Passwords are the Problem

This most recent attack is news because it is the largest on record, but apart from the numbers – 1.2 billion credentials is staggering – the story is the same one we’ve been hearing for years.  Usernames and passwords are being stolen at an ever increasing rate, and our money is being stolen.

Unfortunately, for most major retailers, the incentive to act as an Internet Security change agent isn’t very high. While the losses might appear to be dramatic to most consumers – in excess of tens of millions of dollars in most recent instances – the reality is these losses tend to be well inside the retailers’ price of doing business.

So if the hacked companies aren’t losing money – what’s the problem here?  Why are we geeks so enamored with these stories, and why is the tech press all over them?  Why is password theft such a big deal?

Here’s why:  The hackers aren’t attacking big corporations.  They are attacking you and me.   

Sure these major retailers are all in the headlines. Those are the places that the hackers initially focus on, because they are the source of lots of data about people. Credit card data is one thing that everyone is afraid of, but that’s just a single route to our money. But our usernames and passwords are a much better, much bigger route to our money. 

…But our usernames and passwords are a much better, much bigger route to our money.

As technology advances, and more and more of our services are available with an online component – even the average consumer has to handle the reality of multiple usernames and passwords.  Your bank, your credit cards, your mortgage and college loan provider – they all have access to your money.  And they all have lots of high-tech protections in place to try to block UNAUTHORIZED access to your account.

But what about AUTHORIZED access?  If you need access to pay a bill, you get access right away.  Because you can prove that you’re authorized to do so.  And how do you do that?  With a username and a password.  All that stands between a hacker and all your money is the ability to impersonate you.

When banks had tellers, and vaults, and business hours, and local customers, impersonating customers was nearly impossible.  You had to look like me, sound like me, sign like me, and know my account numbers before you could get my money.  Not bad for 19th century security, right?  Gaining AUTHORIZED access was hard, and gaining unauthorized access was even harder.  You needed shovels, and dynamite, or some kind of threat to the teller…it was a big risk to try.

Fast forward 200 years, and unauthorized access is far harder, but AUTHORIZED access?  You just need a username and password.  That’s easy, and that’s what hackers know.

And since we humans are not good at remembering lots of different passwords, we tend to choose one or two, and stick with them.  So we make it even easier for the bad guys to impersonate us to gain authorized access.

Imagine it this way:  What if the key to your front door was also the key to your car, and your post office box, and your shed, and your garage, and your storage locker, and your office, and your parents’ house, and your kid’s college dorm room.  And then imagine that key, which unlocked every valuable part of your and your family’s life, had your name etched into it forever.  Would you make lots of copies of it, and leave them around?  I bet you wouldn’t…

Because whoever had that key would know your name, could easily look up your address and could unlock your house right away.  They’d find all your valuables, but also they’d find bills for your storage locker, including its address.  And mail from your parents with their address.   And a bill from college with your kid’s address.  So they’d steal from them too.  And they would find more addresses and more keys, and on and on they’d go.

Then they’d get in your car, and find your registration papers, and they’d look in your navigation to see what recent places you have visited, so they could try your key there as well.

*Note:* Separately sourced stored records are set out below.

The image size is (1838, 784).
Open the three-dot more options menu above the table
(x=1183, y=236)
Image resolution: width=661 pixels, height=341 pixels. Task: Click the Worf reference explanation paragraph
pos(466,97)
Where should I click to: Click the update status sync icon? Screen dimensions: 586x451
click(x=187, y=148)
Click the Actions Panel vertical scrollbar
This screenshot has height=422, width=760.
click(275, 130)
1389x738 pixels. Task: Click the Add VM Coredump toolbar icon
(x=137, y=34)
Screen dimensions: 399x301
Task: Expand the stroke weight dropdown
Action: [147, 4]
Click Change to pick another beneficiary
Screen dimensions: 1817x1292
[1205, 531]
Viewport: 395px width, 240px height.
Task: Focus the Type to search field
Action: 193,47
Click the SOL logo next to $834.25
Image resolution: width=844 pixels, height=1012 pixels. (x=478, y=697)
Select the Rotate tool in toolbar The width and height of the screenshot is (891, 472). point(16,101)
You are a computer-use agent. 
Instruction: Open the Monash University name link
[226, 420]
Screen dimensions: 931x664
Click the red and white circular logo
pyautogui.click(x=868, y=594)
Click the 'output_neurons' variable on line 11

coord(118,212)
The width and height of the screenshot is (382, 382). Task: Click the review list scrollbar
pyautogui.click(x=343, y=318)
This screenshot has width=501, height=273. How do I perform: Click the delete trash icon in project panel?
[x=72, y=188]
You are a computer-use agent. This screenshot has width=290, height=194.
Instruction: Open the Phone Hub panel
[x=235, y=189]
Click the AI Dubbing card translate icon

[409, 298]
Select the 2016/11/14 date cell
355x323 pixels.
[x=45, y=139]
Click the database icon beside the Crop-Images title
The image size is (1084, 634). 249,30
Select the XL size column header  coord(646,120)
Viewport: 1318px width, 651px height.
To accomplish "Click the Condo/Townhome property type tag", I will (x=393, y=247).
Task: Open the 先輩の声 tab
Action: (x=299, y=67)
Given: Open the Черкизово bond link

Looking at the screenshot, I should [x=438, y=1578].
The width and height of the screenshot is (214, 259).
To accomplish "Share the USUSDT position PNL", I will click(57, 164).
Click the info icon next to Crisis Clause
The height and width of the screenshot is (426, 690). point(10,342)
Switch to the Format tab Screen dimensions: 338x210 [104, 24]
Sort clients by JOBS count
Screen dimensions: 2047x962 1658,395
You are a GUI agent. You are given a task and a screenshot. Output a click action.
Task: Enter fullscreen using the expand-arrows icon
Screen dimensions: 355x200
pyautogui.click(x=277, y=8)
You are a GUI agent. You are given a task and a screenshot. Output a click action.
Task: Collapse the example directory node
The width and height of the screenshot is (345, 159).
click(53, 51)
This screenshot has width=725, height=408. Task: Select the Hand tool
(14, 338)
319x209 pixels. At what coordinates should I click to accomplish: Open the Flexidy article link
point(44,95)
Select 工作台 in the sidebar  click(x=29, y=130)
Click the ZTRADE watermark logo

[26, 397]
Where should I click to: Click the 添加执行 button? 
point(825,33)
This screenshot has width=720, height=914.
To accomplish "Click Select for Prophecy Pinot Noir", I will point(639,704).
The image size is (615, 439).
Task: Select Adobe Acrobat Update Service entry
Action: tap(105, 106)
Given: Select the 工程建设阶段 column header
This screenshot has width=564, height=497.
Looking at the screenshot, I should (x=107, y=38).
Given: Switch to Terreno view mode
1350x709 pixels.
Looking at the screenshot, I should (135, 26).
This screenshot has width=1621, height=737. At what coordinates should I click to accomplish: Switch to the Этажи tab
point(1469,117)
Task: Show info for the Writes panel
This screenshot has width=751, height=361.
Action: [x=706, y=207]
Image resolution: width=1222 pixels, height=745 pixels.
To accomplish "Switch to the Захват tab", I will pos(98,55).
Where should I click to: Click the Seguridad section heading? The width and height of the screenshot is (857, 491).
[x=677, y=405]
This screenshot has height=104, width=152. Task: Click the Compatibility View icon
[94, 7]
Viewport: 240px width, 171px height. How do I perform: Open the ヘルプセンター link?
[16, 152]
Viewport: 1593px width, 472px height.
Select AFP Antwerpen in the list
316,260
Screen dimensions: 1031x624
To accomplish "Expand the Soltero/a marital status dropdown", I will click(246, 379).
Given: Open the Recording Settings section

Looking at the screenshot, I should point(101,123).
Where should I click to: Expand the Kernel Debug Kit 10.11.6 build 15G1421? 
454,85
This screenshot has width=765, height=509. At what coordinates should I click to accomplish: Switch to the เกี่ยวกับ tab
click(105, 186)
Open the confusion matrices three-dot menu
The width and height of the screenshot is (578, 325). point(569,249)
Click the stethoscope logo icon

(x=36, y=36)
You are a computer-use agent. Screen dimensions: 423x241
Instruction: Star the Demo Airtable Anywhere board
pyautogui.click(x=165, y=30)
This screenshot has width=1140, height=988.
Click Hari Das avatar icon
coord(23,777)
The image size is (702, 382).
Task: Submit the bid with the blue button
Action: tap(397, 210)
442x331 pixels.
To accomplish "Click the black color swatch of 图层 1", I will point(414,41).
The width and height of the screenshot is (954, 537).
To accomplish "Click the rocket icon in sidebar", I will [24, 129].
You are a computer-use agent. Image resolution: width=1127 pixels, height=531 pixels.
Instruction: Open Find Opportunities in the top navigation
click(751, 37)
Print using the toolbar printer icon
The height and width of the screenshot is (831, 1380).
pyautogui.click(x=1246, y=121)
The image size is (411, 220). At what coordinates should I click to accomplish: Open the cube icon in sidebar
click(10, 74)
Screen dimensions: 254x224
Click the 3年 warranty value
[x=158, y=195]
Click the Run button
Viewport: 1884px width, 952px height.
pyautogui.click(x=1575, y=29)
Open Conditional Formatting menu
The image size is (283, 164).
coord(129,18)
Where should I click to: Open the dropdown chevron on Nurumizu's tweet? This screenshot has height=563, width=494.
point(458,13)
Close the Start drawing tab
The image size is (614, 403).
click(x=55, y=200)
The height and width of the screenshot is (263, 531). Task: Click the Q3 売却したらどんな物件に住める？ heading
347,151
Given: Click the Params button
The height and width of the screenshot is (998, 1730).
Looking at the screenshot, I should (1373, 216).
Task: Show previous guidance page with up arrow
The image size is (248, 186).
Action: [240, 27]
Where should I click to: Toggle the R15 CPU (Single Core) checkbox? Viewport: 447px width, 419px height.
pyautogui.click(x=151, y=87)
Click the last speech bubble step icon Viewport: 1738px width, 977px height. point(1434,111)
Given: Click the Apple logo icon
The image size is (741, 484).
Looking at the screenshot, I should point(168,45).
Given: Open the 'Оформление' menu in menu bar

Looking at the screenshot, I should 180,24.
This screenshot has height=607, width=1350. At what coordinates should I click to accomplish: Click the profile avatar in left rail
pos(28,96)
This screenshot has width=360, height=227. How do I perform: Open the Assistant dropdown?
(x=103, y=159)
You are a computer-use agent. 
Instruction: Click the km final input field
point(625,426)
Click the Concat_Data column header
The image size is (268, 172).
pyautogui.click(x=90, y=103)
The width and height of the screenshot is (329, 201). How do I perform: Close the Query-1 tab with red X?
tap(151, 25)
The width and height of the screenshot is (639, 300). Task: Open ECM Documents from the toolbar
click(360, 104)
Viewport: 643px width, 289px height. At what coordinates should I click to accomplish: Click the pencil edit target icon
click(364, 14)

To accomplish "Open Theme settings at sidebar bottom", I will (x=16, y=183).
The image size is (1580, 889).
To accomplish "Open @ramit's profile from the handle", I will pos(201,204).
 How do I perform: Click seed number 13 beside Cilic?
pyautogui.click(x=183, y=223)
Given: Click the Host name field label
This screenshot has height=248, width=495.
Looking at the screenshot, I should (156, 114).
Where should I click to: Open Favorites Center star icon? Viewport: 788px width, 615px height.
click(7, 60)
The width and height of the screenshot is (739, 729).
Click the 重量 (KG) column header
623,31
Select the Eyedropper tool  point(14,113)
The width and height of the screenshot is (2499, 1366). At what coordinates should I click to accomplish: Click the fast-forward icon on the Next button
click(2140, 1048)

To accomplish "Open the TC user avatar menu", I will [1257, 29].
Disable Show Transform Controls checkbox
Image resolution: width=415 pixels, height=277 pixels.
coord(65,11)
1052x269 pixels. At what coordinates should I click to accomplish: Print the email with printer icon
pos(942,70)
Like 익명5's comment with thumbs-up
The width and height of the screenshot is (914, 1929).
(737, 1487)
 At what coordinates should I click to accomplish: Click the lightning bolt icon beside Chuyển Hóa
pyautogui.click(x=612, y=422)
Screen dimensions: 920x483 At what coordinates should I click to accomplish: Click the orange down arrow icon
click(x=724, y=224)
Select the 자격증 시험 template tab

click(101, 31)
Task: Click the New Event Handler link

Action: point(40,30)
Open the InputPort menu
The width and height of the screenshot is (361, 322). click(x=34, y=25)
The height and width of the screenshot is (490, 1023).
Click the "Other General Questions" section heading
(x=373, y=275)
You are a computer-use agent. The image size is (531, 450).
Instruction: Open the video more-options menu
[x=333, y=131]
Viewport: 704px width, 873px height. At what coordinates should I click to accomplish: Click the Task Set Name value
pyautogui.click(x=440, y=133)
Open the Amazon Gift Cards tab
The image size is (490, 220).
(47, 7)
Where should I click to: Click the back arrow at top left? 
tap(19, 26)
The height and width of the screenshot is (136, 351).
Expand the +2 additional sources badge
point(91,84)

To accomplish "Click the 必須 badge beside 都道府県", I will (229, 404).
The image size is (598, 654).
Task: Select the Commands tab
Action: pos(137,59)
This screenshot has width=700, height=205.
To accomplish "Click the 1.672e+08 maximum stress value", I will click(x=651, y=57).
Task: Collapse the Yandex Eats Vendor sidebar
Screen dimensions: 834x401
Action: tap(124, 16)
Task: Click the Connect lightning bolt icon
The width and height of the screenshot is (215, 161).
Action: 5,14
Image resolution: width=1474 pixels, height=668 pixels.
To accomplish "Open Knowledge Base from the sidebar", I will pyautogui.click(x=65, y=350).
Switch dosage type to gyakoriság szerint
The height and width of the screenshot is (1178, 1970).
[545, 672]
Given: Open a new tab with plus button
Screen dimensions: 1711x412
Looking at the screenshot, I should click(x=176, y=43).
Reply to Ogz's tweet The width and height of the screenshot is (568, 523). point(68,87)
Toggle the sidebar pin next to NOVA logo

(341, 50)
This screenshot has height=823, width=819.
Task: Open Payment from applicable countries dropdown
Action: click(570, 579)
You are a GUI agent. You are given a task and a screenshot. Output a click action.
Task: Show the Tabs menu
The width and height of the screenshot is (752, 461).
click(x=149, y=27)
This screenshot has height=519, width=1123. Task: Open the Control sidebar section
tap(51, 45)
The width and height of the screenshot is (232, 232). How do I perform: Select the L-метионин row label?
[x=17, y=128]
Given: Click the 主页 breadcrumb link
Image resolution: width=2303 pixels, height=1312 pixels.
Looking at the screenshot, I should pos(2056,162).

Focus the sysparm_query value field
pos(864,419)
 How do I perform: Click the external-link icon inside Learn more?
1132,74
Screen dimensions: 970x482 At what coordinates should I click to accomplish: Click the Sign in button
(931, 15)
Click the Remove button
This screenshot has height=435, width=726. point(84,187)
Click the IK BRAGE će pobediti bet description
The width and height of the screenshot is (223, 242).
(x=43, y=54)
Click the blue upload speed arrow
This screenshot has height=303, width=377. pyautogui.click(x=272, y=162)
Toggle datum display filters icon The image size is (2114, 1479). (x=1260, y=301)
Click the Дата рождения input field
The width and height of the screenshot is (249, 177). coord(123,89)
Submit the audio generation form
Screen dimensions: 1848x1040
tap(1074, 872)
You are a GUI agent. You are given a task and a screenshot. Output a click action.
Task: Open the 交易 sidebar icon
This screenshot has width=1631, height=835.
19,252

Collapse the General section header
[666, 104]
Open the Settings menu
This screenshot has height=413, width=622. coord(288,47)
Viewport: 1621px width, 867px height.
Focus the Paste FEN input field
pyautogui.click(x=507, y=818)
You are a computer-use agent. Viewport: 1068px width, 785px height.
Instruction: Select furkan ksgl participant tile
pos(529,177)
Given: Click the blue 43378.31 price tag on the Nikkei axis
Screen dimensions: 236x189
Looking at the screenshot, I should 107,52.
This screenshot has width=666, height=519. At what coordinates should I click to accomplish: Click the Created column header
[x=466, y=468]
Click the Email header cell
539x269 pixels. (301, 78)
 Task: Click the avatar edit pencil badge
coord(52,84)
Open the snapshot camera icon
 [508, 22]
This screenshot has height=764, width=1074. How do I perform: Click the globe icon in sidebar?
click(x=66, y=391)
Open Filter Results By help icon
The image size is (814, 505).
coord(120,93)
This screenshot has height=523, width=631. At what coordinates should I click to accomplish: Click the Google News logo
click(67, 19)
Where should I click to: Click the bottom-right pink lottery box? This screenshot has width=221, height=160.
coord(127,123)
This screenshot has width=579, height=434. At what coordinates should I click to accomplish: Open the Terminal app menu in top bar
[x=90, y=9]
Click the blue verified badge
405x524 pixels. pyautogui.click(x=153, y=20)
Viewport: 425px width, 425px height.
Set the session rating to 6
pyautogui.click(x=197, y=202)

This is exactly what is happening with hackers compromising usernames and passwords.  They have the key to all your locks.

Now, if this is how keys really worked, I bet you’d protect your keys more closely.  And I bet you’d be loath to trade the convenience of a single master key to everything, for the risk of losing it all.  You’d probably even be angry that lock makers would be lazy enough to allow security to work that way, and you’d start demanding a better solution.

Well, we need to demand a better online security solution.  We need to eliminate usernames and passwords, and replace them with something that’s far more secure.  The technology exists.  Businesses know about it.  IT knows about it.  Now we need to demand that we all start using it.

What IS the answer?

Instead of passing credentials and matching them up, which is what got us into this mess, we need to prove our identity with things that are different every time – assertions or “tokens” that are encrypted and signed so they can’t be copied and exploited.  That requires a system of participating, trusted machines.

It’s a technical solution, with SAML, OAUTHm and other technologies at the forefront, but this is a technical problem.  We can’t expect that the same security principles that we used for our high school lockers will protect us against web-based attacks – yet that’s what passwords are.  Just another simple code that’s easy to steal, and easy to crack.

Until then, the big companies will keep getting hacked.  But you and I will be the ones that keep getting stolen from.